• News

Selain Delta, Ilmuwan Sedang Amati Varian COVID-19

Asrul | Kamis, 09/09/2021 08:32 WIB
Selain Delta, Ilmuwan Sedang Amati Varian COVID-19 Ilustrasi

Hicago, katakini.com - Penyebaran virus SARS-CoV-2 yang terus berlanjut telah melahirkan varian alfabet Yunani, sistem penamaan yang digunakan oleh Organisasi Kesehatan Dunia (WHO) untuk melacak mutasi baru virus penyebab COVID-19.

Beberapa telah melengkapi virus dengan cara yang lebih baik untuk menginfeksi manusia atau menghindari perlindungan vaksin.

Meksi para ilmuwan fokus pada Delta, yang sekarang menjadi varian dominan di seluruh dunia, mereka juga tetap melacak varian lain untuk melihat apa yang mungkin terjadi suatu hari nanti.

Delta

Varian Delta yang pertama kali terdeteksi di India tetap menjadi yang paling mengkhawatirkan. Varian in menyerang populasi yang tidak divaksinasi di banyak negara dan terbukti mampu menginfeksi proporsi yang lebih tinggi dari orang yang divaksinasi daripada pendahulunya.

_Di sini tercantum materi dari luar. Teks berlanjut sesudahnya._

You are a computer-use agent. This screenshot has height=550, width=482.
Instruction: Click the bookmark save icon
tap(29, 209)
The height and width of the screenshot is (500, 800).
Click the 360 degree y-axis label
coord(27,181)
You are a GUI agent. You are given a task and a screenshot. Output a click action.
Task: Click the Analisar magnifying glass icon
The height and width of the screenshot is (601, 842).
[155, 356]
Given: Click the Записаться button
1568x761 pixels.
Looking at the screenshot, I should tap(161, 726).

WHO mengklasifikasikan Delta sebagai varian kekhawatiran, yang berarti telah terbukti mampu meningkatkan penularan, menyebabkan penyakit yang lebih parah atau mengurangi manfaat vaksin dan perawatan.

Menurut Shane Crotty, seorang ahli virologi di La Jolla Institute for Immunology di San Diego, "kekuatan super" Delta adalah kemampuan menularnya. Peneliti China menemukan,orang yang terinfeksi Delta membawa virus 1.260 kali lebih banyak di hidung mereka dibandingkan dengan versi asli virus corona.

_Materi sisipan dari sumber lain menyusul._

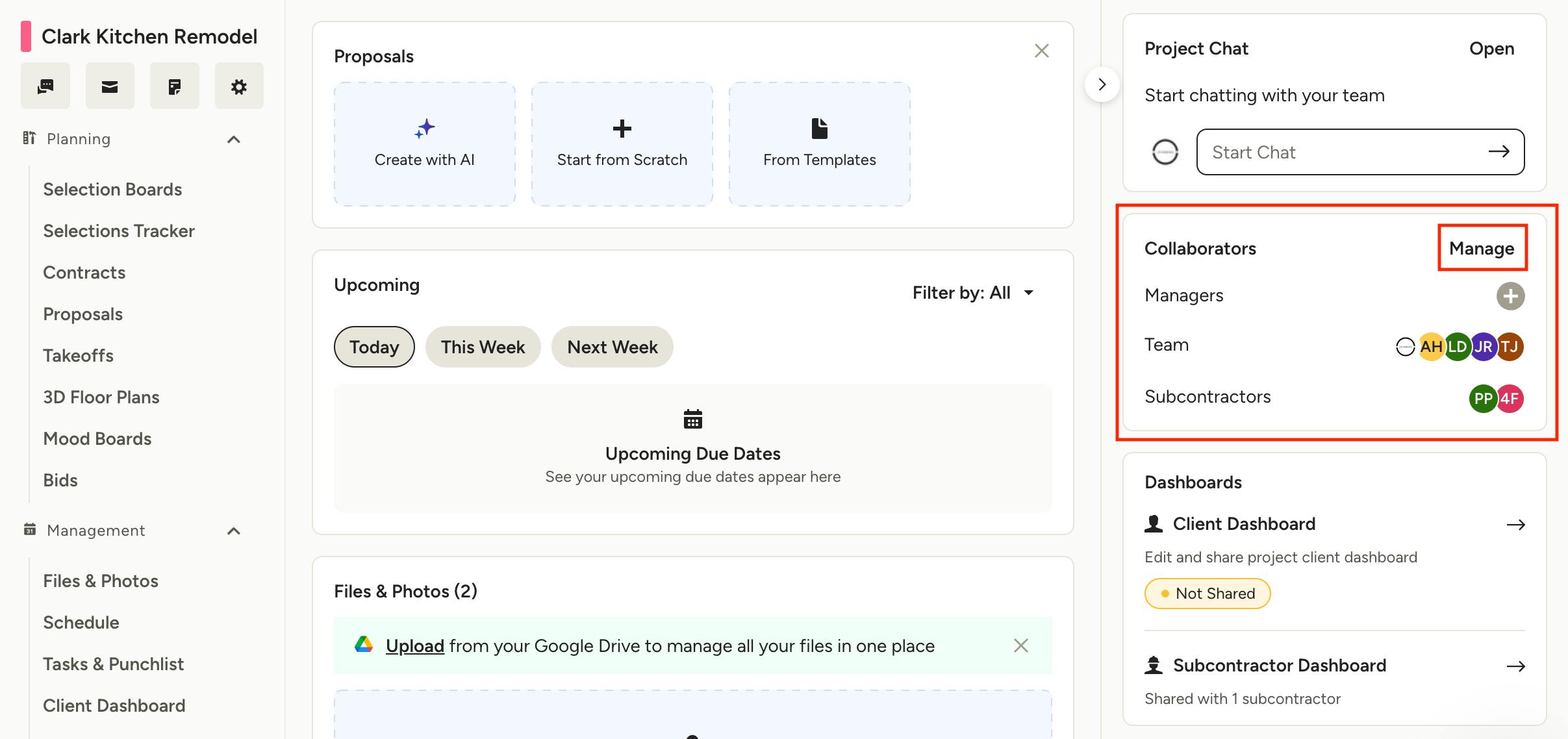1568x739 pixels.
Task: Open Selection Boards in sidebar
Action: coord(112,190)
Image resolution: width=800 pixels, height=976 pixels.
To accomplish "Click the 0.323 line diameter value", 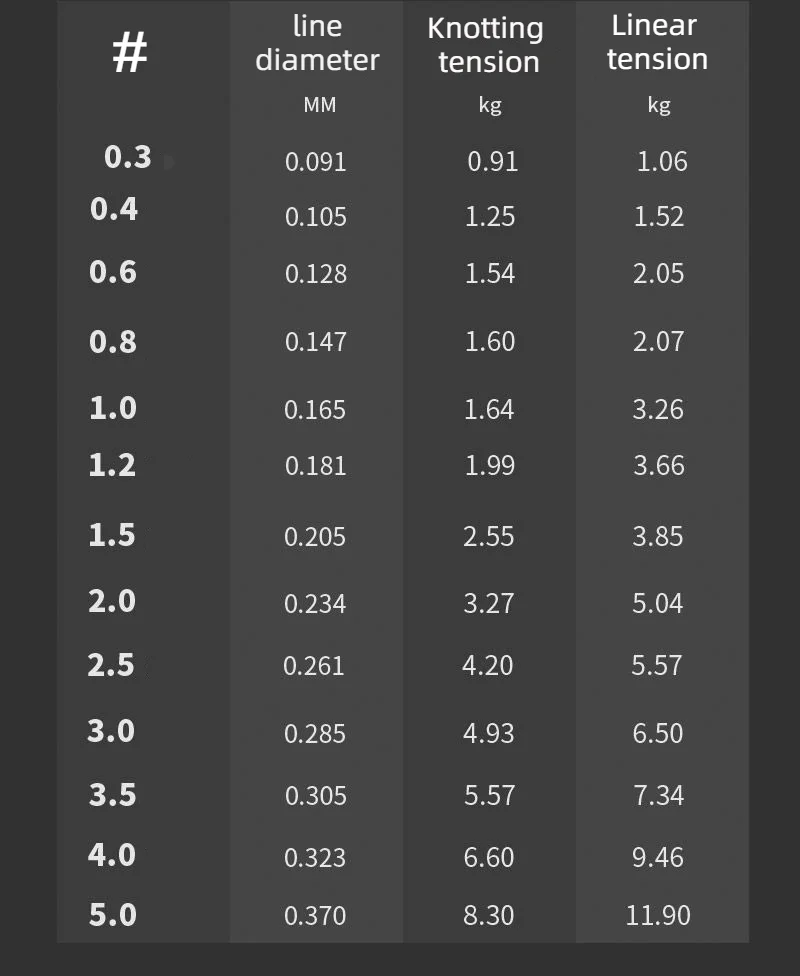I will [x=315, y=857].
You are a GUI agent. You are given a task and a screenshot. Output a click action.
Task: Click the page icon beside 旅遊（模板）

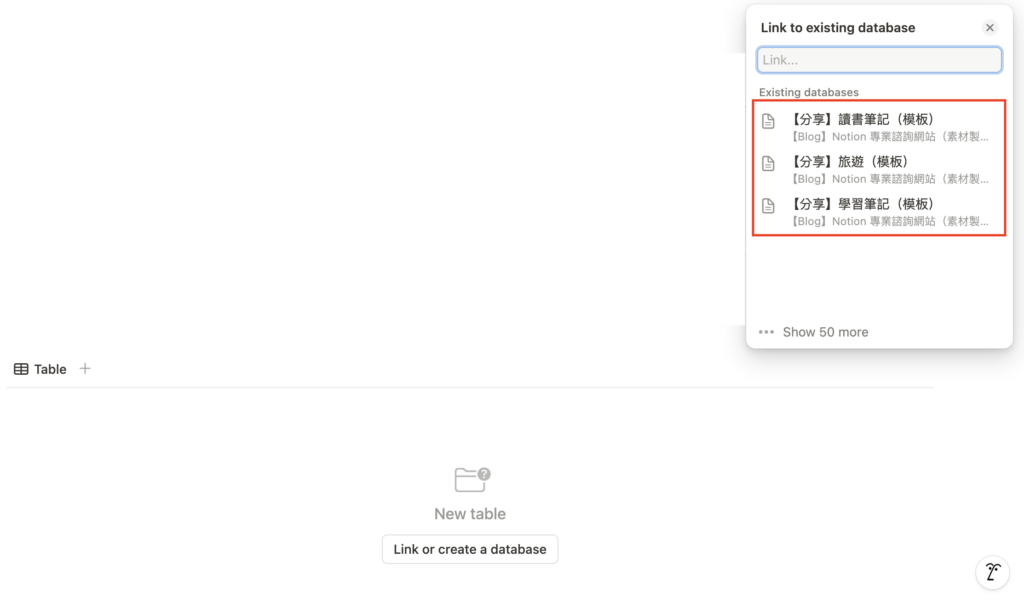[768, 163]
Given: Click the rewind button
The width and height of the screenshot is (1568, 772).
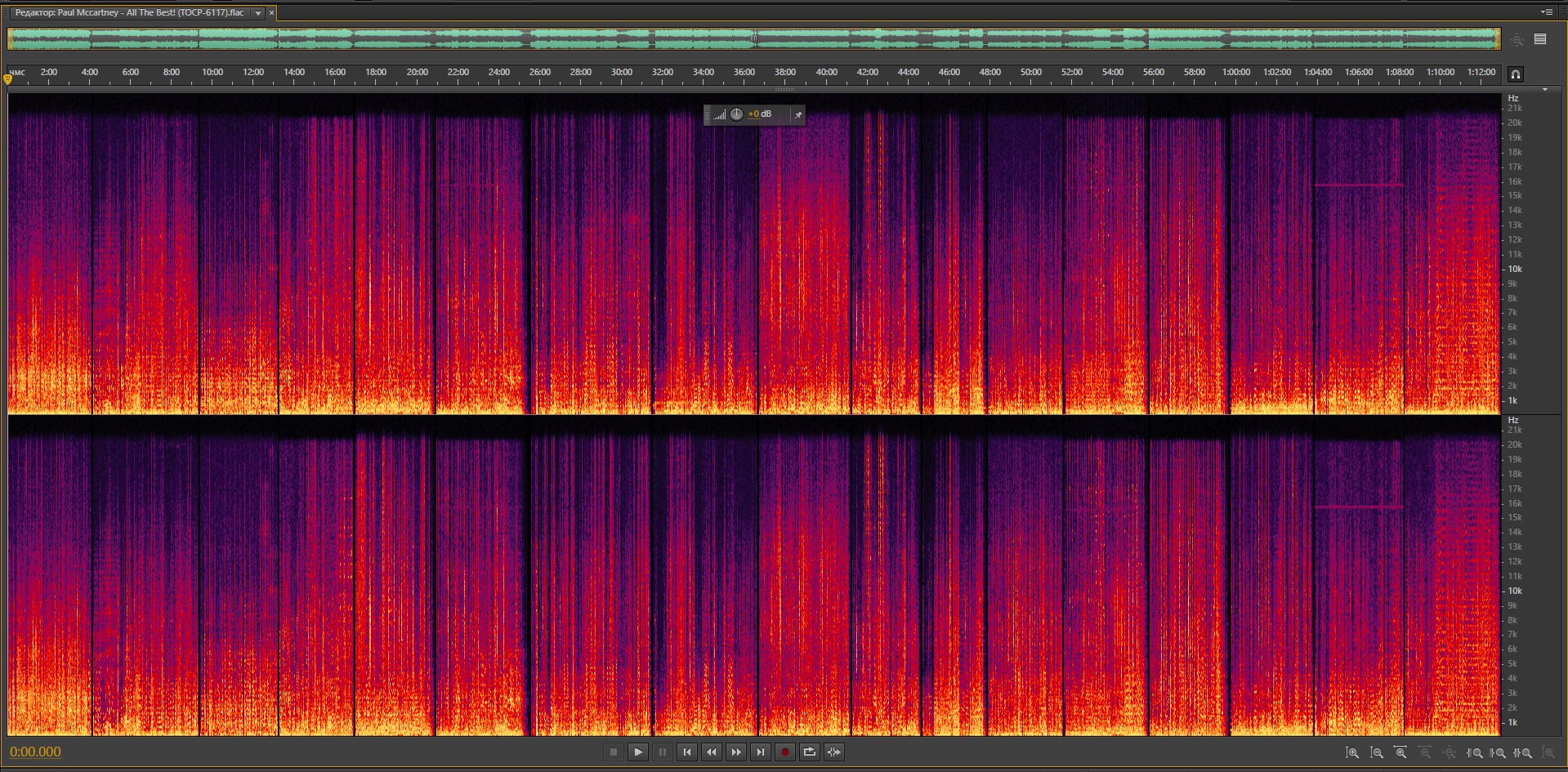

Beberapa penelitian Amerika Serikat (AS) menunjukkan bahwa viral load pada individu yang divaksinasi yang terinfeksi Delta setara dengan mereka yang tidak divaksinasi, tetapi penelitian lebih lanjut diperlukan.

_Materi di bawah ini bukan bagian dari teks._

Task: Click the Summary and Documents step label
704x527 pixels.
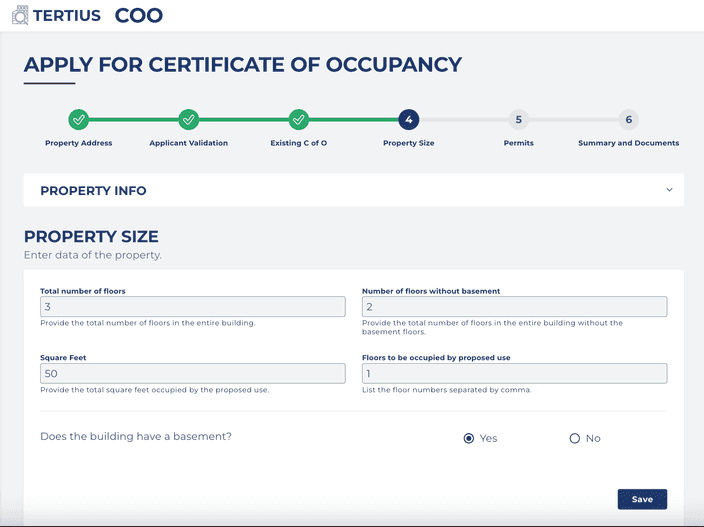Action: pos(628,143)
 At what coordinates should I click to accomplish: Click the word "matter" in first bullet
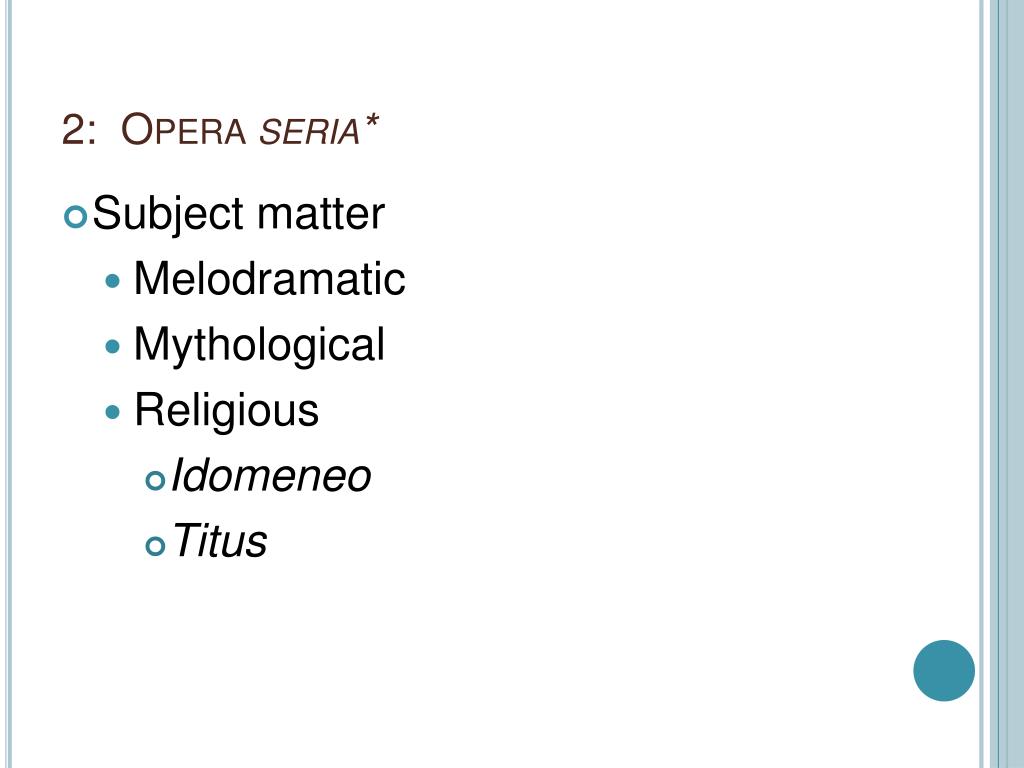[321, 214]
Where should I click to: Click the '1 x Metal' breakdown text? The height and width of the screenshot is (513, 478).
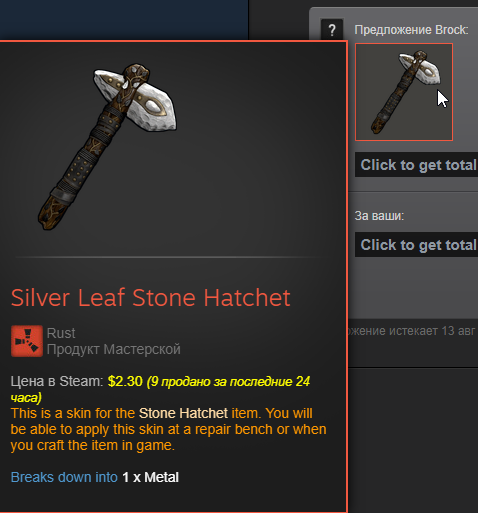151,477
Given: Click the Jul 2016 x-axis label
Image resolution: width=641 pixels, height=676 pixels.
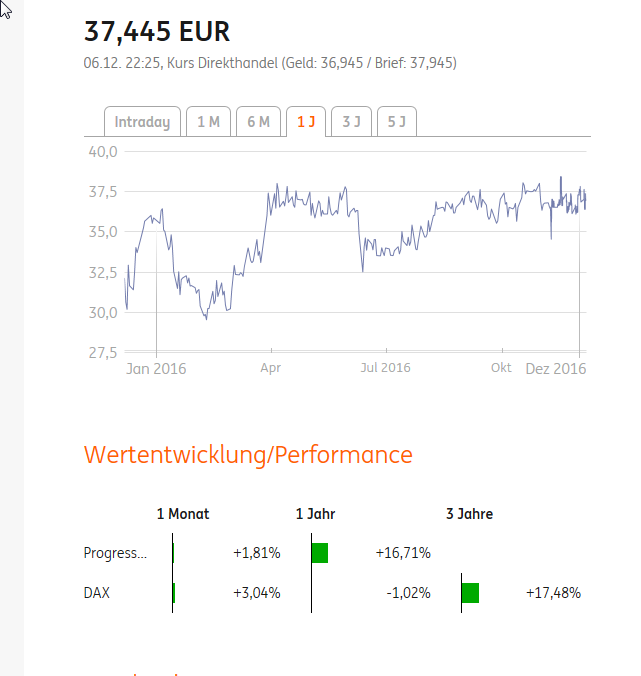Looking at the screenshot, I should point(385,368).
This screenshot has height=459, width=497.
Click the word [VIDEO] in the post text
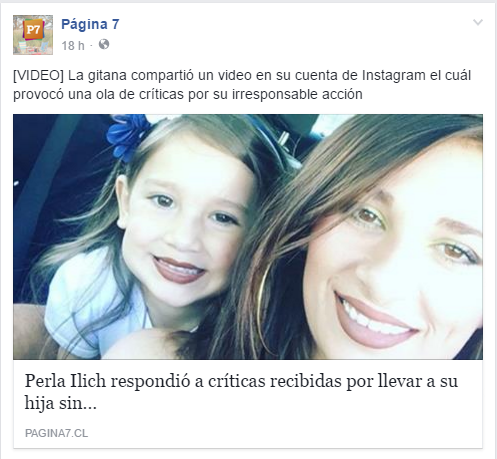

Sementara coronavirus asli membutuhkan waktu hingga tujuh hari untuk menyebabkan gejala, Delta dapat menyebabkan gejala dua hingga tiga hari lebih cepat, memberi sistem kekebalan lebih sedikit waktu untuk merespons dan meningkatkan pertahanan.

Lambda 

Varian Lambda telah menarik perhatian sebagai ancaman baru yang potensial, tetapi versi virus corona ini, yang pertama kali diidentifikasi di Peru pada bulan Desember, tampaknya sedang surut.

Meskipun kasus yang melibatkan Lambda meningkat pada bulan Juli, laporan varian ini telah turun secara global selama empat minggu terakhir, menurut data oleh GISAID, database yang melacak varian SARS-CoV-2.

WHO mengklasifikasikan Lambda sebagai varian bunga, artinya membawa mutasi yang diduga menyebabkan perubahan penularan atau menyebabkan penyakit yang lebih parah, tetapi masih dalam penyelidikan.

Studi laboratorium menunjukkan varian tersebut memiliki mutasi yang melawan antibodi yang diinduksi vaksin.

MU

Mu, varian yang sebelumnya dikenal sebagai B1621, pertama kali diidentifikasi di Kolombia pada Januari. Pada 30 Agustus, WHO menetapkannya sebagai varian bunga karena beberapa mutasi terkait, dan memberinya nama huruf Yunani.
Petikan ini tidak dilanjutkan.